Something happened this summer in the wake of the killing of George Floyd, and maybe only history will be able to fully explain what it was.
Millions of Americans — many of them white — poured into the streets to demand justice and assert that Black Lives Matter. It’s clear now that the summer protests, which took place during a pandemic during which congregation was discouraged, were for some participants less a sincere demand for justice than they were a social outlet.
As some semblance of normal life began to inch back, enthusiasm for the cause among whites quickly grew soft, like a rotting spot on a piece of fruit.
As FiveThirtyEight has noted, support for Black Lives Matter “skyrocketed” after Floyd was killed, but much of that support ended sometime before Jacob Blake was killed in Kenosha, Wis., three months later. As the site put it about polling around the time of Blake’s killing:
“About 49 percent of registered voters said they supported the movement, compared with around 38 percent in opposition — similar to BLM’s net approval before Floyd’s death. That drop in popularity has largely been driven by increased opposition among white Republicans (80 percent of whom oppose the movement, higher than before Floyd’s death) and white independents (who now support BLM at similar levels as before Floyd’s death).”
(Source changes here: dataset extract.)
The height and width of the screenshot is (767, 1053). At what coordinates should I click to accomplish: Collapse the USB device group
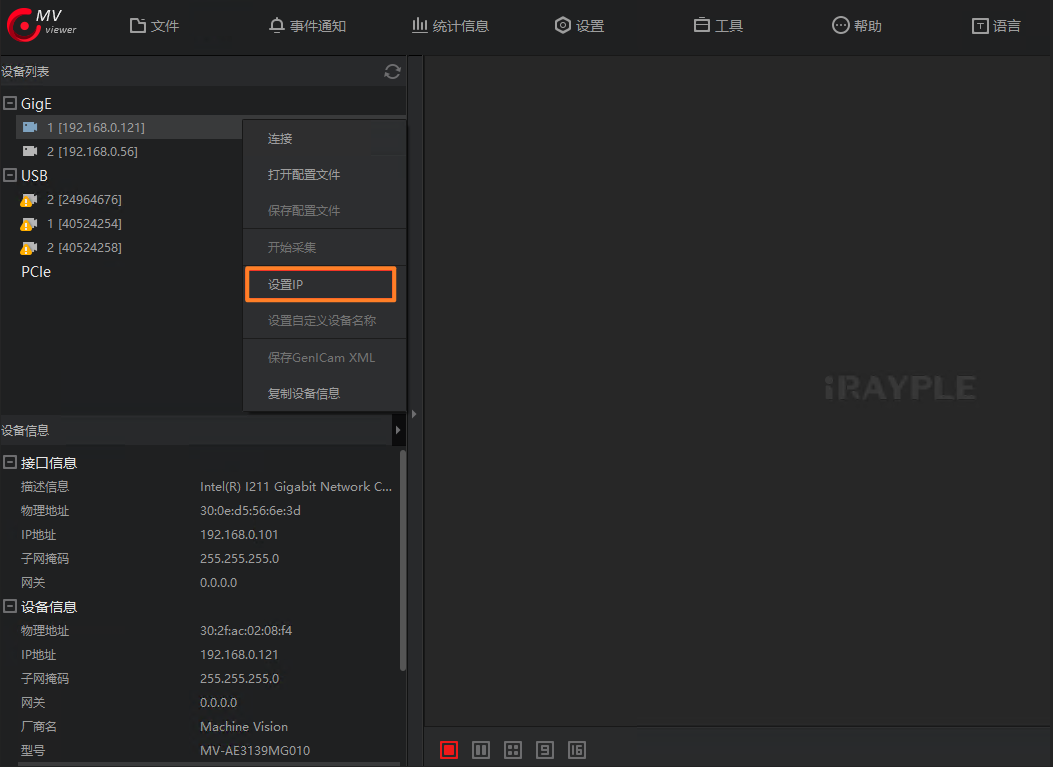pos(10,175)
The backlash didn’t just occur on a personal level, it was also expressed through policy, as Republican legislators across the country moved quickly to guard their power. As The Pew Charitable Trusts observed last month:
“Republican legislators in Florida and 21 other states are considering tough new penalties for protesters who break laws. As in Florida, some of the bills also would prevent localities from cutting police budgets and give some legal protection to people who injure protesters.”
One of the rallying cries during the summer protest was to “defund the police.” But by some measures, spending on the police actually moved in the opposite direction. As Bloomberg CityLab reported in January, “Even as the 50 largest U.S. cities reduced their 2021 police budgets by 5.2 percent in aggregate — often as part of broader pandemic cost-cutting initiatives — law enforcement spending as a share of general expenditures rose slightly to 13.7 percent from 13.6 percent.”
Even so, prominent Democrats denounced the slogan and some even suggested that its use caused Democrats to perform more poorly in the election than expected.
I believe that this has helped to contribute to a corroding of support for Black Lives Matter, even among Black people. Although Blacks and whites start from a different baseline in their support of the group, the more recent USA Today/Ipsos poll found:
“Among Black respondents, trust in Black Lives Matter has fallen by 12 points and trust in local police has risen by 14 points. Among white respondents, trust in Black Lives Matter has fallen by 8 points and trust in local police has risen by 12 points.”
When it came time for the House of Representatives to pass the George Floyd Justice in Policing Act, only one Republican voted for it, Representative Lance Gooden of Texas, and he said that he “accidentally pressed the wrong voting button and realized it too late.” The bill faces an uphill battle in the Senate.
- On May 25, 2020, Minneapolis police officers arrested George Floyd, a 46-year-old Black man, after a convenience store clerk claimed he used a counterfeit $20 bill to buy cigarettes.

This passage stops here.